Всякое добро сопровождается, как правило, положительными эмоциями, но не сводится к ним. Эмоции могут быть вызваны искусственно, например, алкоголем или даже простым обманом. Тогда человек радуется добру, которого нет, он пребывает в плену иллюзии, но она скоро развеивается, и тогда печальная правда заставляет страдать, наносит удар.
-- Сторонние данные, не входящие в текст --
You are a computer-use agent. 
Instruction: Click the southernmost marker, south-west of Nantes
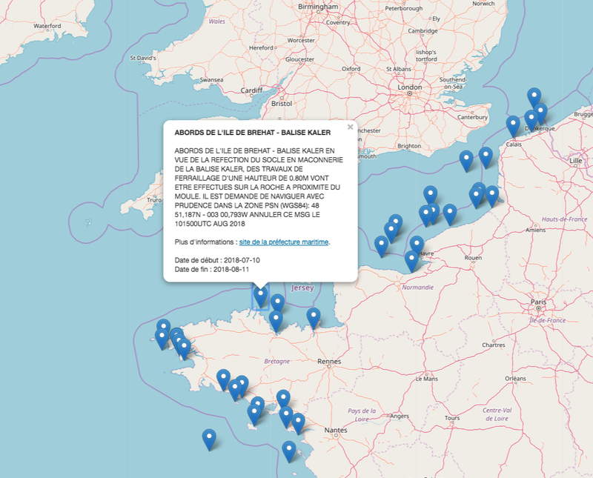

• Явления, которые на первый взгляд представляются совершенно явным злом, могут на самом деле оказаться добром. Например, лечение, которое проводит врач, да­леко не всегда приятно, часто оно причиняет боль и неудобства, но его результатом будет здоровье. Лекарство может быть горьким, но полезным. Строгое, суровое воспитание, когда от человека требуют дисциплины, труда, укрощения собственных капризов, закаляют его душу и тело, дает добрые плоды: вырастает личность, способная руководить собой, самостоятельная, сильная и обладающая выдержкой, так необходимой в житейских коллизи­ях. Однако здесь, как и во всем ином, нельзя превышать меры. Если суровость воспитателя слишком велика, т. е. является злом, добра не будет. Человек, который растет несчастным, одиноким, скованным муштрой, вряд ли смо­жет впоследствии сделаться счастливым и принести добро другим. Суровое воспитание как относительное зло ста­новится абсолютно вредным, если оно порождает уродли­вый и негармоничный внутренний мир. Добро не сводится к субъективным положительным эмоциям, но без них оно тоже не существует.

Завершая тему добра и зла, я хотела бы подчеркнуть, что в силу ее центрального положения в этике мы и дальше не расстанемся с ней.